By Prasanna Pattam
Validating user input is the bane of every software developer’s existence. Having one module that addresses all the user inputs greatly reduces the number of validating errors. Writing a single routine that does all the validation would be very difficult and tedious. The Regular expressions tool, however, can be used to validate all user inputs. It can make your code faster, more efficient, and less error prone. Regular expressions are a powerful tool for searching and processing text, and even in its simplest form, can make many complex tasks easy. This article provides a brief tutorial on the basics of Regular expressions and shows how the module can be extended to test border conditions.
Regular Expressions: What are They?
Regular expressions are a tiny, highly specialized programming language. They used to only be familiar to Unix users. Text editors like vi allowed regular expressions-formatted searches. Finally, Microsoft decided to give the same power to us and implemented it in Interdev. Most likely people haven’t noticed it when they are using Find in Interdev.
When Microsoft started creating scripting languages for the Windows platform, only JScript contained regular expressions, leaving VBScript alone in the dark. That changed with version 5 of the VBScript engine. To ensure that Visual Basic (VB) developers can use regular expressions, the VBScript regular expressions engine has been implemented as a COM object. This makes them much more powerful, since they can be called from various sources outside of VBScript, such as Visual Basic or C.
Regular expressions provide tools for developing complex pattern-matching and textual search-and-replace algorithms. Any Perl, egrep, awk, or sed developer will tell you that regular expressions are one of the most powerful utilities available for manipulating text and data. By creating patterns to match specific strings, a developer has total control over searching, extracting, or replacing data. In short, to master regular expressions is to master your data.
A regular expression is a series of characters that define a pattern. The pattern is then compared to a target string to see whether there are any matches to the pattern in the target string.
Patterns
Regular expressions are almost another language by itself. A pattern defines the criteria to search for within a string. Regular expressions can be as simple as plain text, or use a unique language consisting of special characters and modifiers to build these patterns.
Alphabetic Data:
In a regular expression, the period (.) represents exactly one occurrence of any character other than a new line. Thus, the regular expression m.n will be matched not only by man, but also by remind and mint, since each of them contain an m and a n separated by exactly one letter.

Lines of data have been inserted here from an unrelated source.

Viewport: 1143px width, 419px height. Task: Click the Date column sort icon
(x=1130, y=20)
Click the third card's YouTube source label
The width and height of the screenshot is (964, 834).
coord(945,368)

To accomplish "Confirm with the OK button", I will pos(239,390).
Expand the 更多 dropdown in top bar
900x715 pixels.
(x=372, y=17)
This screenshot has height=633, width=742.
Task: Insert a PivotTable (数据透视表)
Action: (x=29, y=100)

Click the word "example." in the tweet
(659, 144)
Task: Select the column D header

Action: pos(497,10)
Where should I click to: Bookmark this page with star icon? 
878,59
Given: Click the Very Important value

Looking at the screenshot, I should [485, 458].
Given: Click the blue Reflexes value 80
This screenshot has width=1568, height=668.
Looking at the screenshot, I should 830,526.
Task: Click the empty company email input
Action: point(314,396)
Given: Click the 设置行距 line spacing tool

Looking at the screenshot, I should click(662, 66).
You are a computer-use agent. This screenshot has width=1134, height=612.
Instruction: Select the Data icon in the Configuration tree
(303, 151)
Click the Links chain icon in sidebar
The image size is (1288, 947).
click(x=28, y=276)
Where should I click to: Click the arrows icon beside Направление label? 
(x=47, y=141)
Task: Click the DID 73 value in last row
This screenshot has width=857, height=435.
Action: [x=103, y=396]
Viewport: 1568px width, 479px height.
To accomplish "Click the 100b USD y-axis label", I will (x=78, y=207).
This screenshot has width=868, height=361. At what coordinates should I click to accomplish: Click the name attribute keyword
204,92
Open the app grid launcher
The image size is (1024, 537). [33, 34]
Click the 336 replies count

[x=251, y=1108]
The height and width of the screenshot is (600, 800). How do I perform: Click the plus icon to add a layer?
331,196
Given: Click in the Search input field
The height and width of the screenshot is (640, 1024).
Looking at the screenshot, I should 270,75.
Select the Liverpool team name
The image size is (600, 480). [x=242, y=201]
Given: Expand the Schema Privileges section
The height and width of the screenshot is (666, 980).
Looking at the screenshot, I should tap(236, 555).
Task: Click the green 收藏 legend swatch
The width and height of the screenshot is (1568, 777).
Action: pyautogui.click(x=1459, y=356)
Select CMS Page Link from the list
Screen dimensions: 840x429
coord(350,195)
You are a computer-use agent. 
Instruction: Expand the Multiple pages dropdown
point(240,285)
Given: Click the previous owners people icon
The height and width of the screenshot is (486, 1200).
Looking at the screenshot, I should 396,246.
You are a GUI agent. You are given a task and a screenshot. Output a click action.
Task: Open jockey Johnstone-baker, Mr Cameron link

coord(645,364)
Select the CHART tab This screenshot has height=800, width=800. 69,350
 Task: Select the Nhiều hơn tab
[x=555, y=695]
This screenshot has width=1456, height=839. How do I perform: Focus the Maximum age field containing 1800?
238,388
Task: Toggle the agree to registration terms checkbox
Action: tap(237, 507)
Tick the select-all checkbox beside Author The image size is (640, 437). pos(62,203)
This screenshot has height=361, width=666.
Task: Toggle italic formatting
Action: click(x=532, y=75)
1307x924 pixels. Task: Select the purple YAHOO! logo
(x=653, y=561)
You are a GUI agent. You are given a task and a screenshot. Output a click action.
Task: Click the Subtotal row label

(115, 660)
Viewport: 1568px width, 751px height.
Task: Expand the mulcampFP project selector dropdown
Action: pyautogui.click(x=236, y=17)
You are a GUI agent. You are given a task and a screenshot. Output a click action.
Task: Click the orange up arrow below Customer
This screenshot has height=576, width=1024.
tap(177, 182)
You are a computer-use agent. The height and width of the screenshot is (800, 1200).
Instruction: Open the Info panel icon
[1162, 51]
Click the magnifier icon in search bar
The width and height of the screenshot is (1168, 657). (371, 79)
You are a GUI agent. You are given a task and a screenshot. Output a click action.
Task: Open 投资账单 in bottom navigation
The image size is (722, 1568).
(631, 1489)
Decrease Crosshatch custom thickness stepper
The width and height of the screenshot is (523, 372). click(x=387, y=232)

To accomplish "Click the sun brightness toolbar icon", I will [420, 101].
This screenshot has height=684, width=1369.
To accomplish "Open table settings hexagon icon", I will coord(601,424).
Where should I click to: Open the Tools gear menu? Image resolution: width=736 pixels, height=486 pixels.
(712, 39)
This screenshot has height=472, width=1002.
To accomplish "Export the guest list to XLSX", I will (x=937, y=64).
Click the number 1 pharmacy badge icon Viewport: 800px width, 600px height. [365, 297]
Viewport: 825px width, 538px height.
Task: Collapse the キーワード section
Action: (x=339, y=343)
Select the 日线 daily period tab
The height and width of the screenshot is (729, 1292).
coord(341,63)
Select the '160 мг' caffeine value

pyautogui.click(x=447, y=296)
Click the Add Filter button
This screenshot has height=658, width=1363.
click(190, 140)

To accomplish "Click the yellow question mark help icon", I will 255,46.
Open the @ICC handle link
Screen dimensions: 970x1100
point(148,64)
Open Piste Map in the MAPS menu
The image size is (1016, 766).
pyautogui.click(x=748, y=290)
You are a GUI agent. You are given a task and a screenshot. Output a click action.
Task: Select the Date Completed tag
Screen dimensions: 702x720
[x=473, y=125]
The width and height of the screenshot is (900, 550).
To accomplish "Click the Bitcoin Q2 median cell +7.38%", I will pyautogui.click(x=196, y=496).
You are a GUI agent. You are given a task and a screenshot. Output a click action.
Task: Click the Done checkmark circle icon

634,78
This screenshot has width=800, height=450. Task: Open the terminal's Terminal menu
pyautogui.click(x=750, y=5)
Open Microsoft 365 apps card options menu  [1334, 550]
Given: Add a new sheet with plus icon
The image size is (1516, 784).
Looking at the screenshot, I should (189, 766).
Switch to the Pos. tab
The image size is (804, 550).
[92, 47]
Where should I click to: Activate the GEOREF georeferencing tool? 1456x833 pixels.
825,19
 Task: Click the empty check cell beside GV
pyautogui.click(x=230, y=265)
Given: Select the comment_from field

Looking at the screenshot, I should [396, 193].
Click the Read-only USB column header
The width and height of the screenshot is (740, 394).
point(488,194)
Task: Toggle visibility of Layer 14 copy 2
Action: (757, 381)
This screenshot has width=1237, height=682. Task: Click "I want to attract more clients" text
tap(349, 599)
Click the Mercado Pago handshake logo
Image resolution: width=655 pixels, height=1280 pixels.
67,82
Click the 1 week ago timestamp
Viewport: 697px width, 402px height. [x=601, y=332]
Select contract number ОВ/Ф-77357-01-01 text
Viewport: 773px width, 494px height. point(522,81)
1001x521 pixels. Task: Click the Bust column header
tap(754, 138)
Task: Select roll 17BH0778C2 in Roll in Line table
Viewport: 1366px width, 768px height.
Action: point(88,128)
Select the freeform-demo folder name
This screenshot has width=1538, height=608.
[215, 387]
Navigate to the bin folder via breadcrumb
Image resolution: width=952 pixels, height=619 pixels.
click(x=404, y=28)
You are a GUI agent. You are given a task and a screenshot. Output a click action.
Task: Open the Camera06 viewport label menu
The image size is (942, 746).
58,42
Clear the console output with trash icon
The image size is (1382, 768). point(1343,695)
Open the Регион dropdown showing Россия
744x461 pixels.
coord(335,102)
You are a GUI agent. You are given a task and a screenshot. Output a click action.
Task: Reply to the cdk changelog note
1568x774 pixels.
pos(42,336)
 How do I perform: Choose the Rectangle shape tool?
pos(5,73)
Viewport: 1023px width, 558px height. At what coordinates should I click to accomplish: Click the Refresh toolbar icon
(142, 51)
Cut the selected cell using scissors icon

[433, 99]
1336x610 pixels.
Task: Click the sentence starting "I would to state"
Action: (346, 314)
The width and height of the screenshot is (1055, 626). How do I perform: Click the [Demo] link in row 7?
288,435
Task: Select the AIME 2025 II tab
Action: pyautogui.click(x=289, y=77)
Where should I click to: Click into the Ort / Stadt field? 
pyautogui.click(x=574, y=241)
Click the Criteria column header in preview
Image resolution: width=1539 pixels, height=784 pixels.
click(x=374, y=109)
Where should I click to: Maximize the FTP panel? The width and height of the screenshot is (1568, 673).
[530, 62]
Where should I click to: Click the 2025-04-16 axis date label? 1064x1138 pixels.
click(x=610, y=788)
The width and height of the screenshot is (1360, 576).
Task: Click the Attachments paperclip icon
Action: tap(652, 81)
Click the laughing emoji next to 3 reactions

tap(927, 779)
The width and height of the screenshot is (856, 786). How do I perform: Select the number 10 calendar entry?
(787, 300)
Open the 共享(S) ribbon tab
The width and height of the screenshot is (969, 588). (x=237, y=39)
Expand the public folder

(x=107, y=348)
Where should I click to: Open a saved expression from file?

m.n — matches man, men, met, mint, remind
To narrow the range of acceptable characters in a regular expression, a character class can be used. This is simply a list of one or more characters surrounded by square brackets [ ], and it is matched by only the characters within the brackets.
m[ai]n — matches man, mint, remind
The above expression only matches any string which has a or i in between m and n. Inside the square brackets you could specify the range of characters.
m[a-z]n — matches any alphabetic character between m and n
m[a-z0-9]n — matches any alpha-numeric character between m and n
If you want to further reduce the criteria, such as m should be the first character, then use the following:
^m[ai]n — matches man, mint
A caret (^) at the begging of the pattern string enforces that the target string should start with the pattern string. But if you put the caret inside the square brackets [^], then it is altogether a different meaning. Caret inside the square bracket means “don’t match the characters inside the brackets.”
m[^ai]n — matches men, mend, diamond
Putting a caret at the begging of the above expression reduces the search criteria.
^m[^ai]n — matches men, met
As caret enforces the pattern to match from the starting of the string, $ enforces that pattern should match at the end of the string.
m[ai]n$ — matches man, min, cumin
So putting caret (^) at the beginning and dollar ($) at the end forces the string to match the pattern both at the begging and the end.
^m[ai]n$ — matches man, min
^m[^ai]n$ — matches men
Finally, let’s see two more special characters, * and +. * represents 0 or more characters.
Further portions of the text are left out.